### TEXT BLOCK
StartUp – Navigating Your Small Business Through a Pandemic

It usually starts with a daydream.

“What if instead of working for my boss, I was the boss? What if I was the one making all the decisions? Maybe I could start my own company.”

For 99 percent of civil engineers, the daydream remains just that – the stuff of imagination.

Mike Howell, on the other hand, turned that dream into reality. After nearly 15 years of work for structural engineering companies in the eastern United States, Howell struck out on his own in the summer of 2019, opening Arrow Engineering in Morgantown, West Virginia.

Throughout a series of articles for ASCE News, Howell will give his fellow civil engineers a firsthand look at what it takes to start your own business and how to make it work.

This is “StartUp.”

PART THREE

It happened to Mike Howell one day in mid-March, the moment all entrepreneurs fear.

“I realized I had no work,” Howell said. “I had nothing to do.

“It was 2:30. I looked at my schedule, and I had a couple of projects, but they were on hold or waiting for responses back. And I just stared at my computer and thought, ‘Shoot, what do I do now?’”

The COVID-19 pandemic has had civil engineers all over the world asking themselves some form of the same question.

“I was kind of in a fog,” Howell said. “I was staring aimlessly at the TV, and I thought to myself, ‘What’s really different about this?’

“I remember the day I left my previous job and I thought, ‘Wow, OK, I’m really doing this. I’m on my own.’ It was the exact same feeling that I had sitting there on the couch at the start of this pandemic.

“All I can do is keep working. It’s the same mantra as August.

“So, it was sort of refreshing when I reminded myself of that. I can still take control over some parts of this.”

It’s certainly not the way Howell envisioned his first year in business would go, but he’s persevered – global pandemic and all – to keep his structural engineering firm, Arrow Engineering, going and growing.

“I don’t think we’re totally out of the woods yet, but I’ve stayed fairly busy,” Howell said. “After that day, within a week or so, things started picking back up. There’s been a lot of smaller projects – a lot of studies, a lot of preplanning-type things.”

photo of Mike Howell's home office
“I was remote-working before it was even cool, you know?” – Mike Howell, Arrow Engineering

The keys to sustaining through COVID-19

Howell said there are two things he can point to as having sustained his business through the pandemic.

The first?

Diversification.

Howell has not focused his business on one kind of structural engineering work. So, for instance, when commercial projects went dormant this spring, he was able to pivot to residential work.

“I don’t know if people were just sitting around their houses and thinking about new projects or whatever, but a lot of the residential stuff picked up,” Howell said.

“And I think that’s a great lesson. Be cautious about becoming too specialized, where you’re relying on one type of project or one client base.”

The second key point – staying small.

Ten months in, Arrow Engineering remains a company of one, working out of Howell’s home office.

“I was joking with a friend the other day, I told him, ‘I was remote-working before it was even cool, you know?’” Howell said, laughing.

“But I think, man, what a tremendous advantage that has given me, because I know some other companies, for them to make the transition to work from home was catastrophic.”

Remarkably, Howell was on the brink of growing his way out of such nimbleness this past winter.

### SUPPLIED MATERIAL
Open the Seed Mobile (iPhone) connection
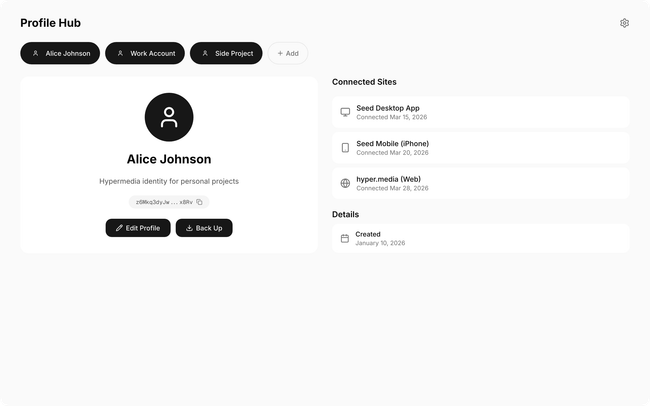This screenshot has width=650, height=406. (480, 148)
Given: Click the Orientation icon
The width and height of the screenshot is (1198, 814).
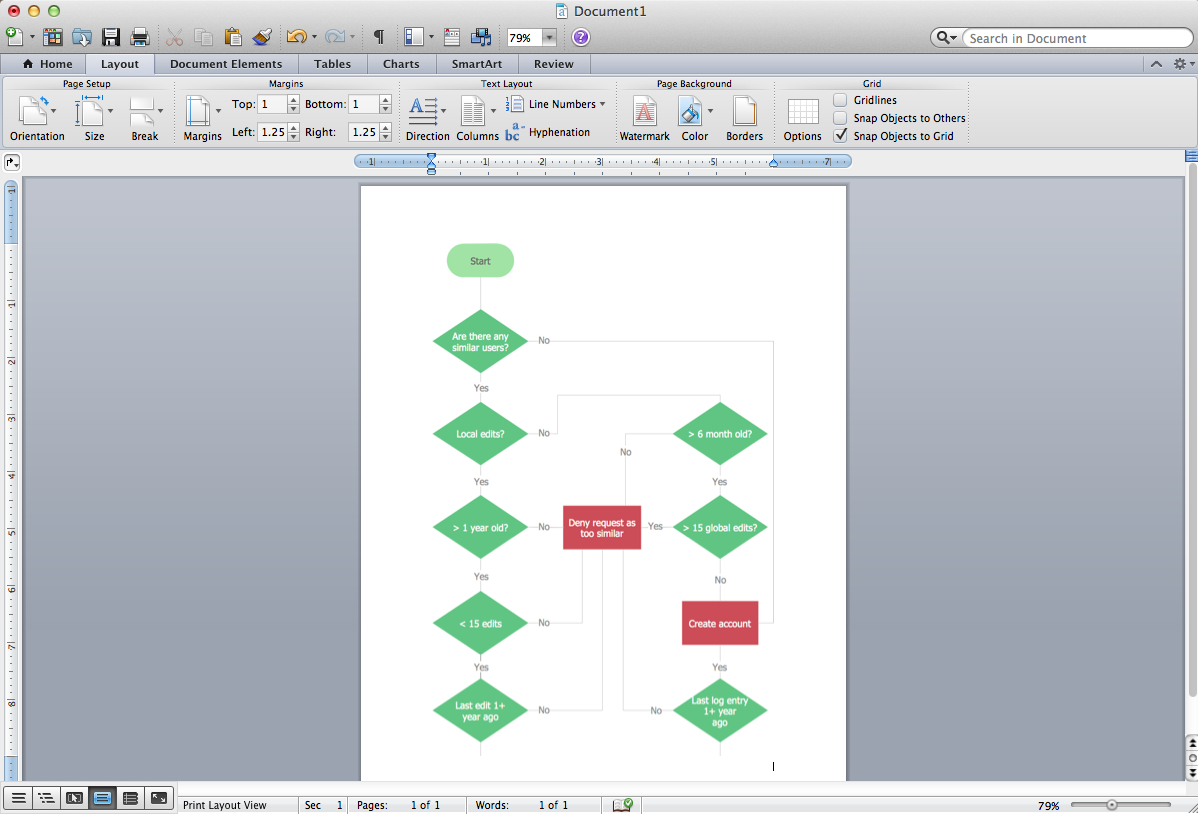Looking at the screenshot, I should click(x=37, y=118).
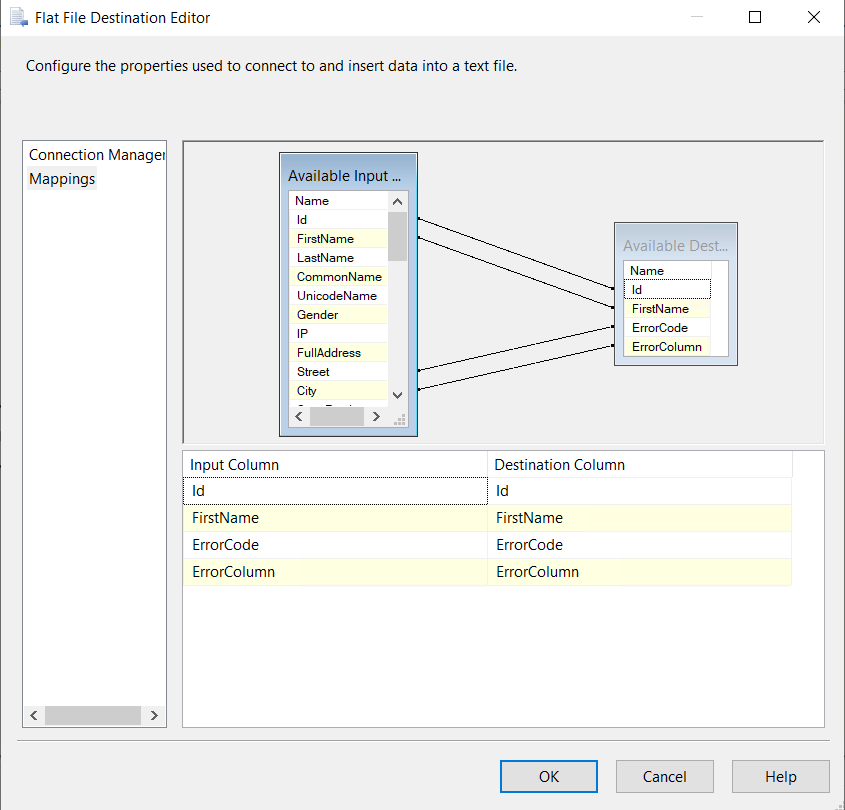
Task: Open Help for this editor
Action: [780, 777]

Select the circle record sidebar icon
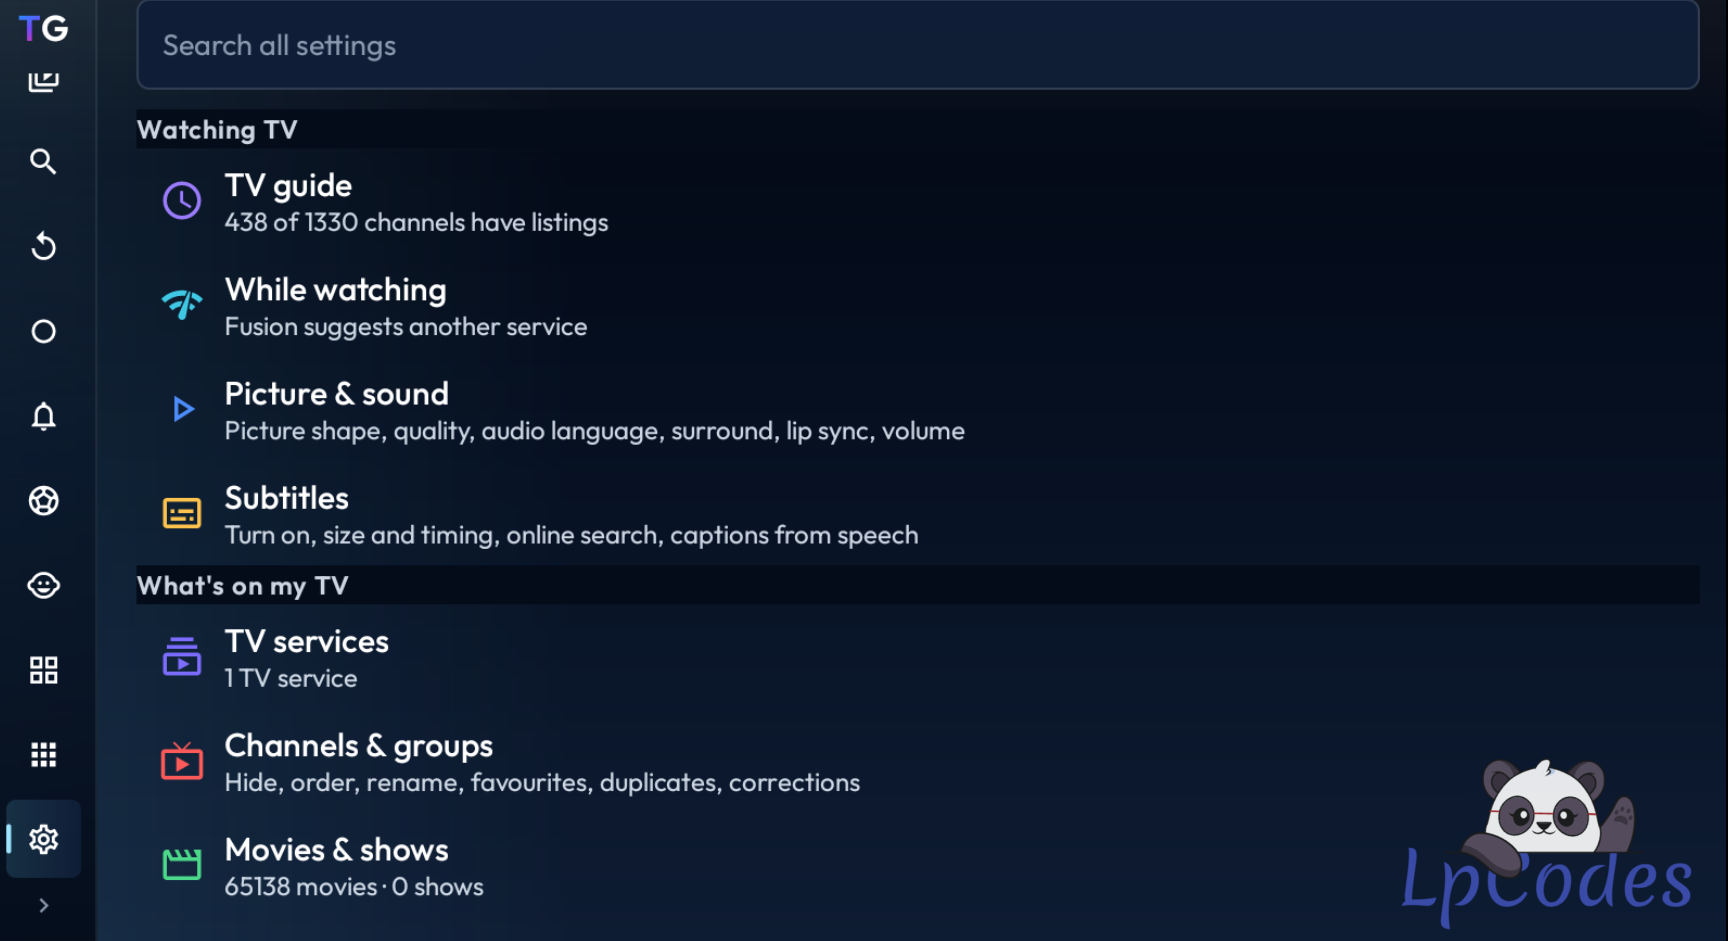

### EXERCISES TO COMPLETE
[1] According to the StartUp article, where does Arrow Engineering work from?
[2] Turn the paragraph of the StartUp article beginning "Mike Howell, on the other hand" into a short bulleted list that keeps its main facts.
[3] Translate this sentence from the StartUp article into Spanish: "The COVID-19 pandemic has had civil engineers all over the world asking themselves some form of the same question."
The rows come from a separate source and are unrelated to the StartUp article.

### ANSWERS PER TASK
[1] It works out of Howell's home office.

[2]
- Mike Howell turned the dream of starting his own company into reality.
- He spent nearly 15 years working for structural engineering companies in the eastern United States.
- He went out on his own in the summer of 2019.
- He opened Arrow Engineering in Morgantown, West Virginia.

[3] La pandemia de COVID-19 ha hecho que ingenieros civiles de todo el mundo se planteen alguna versión de la misma pregunta.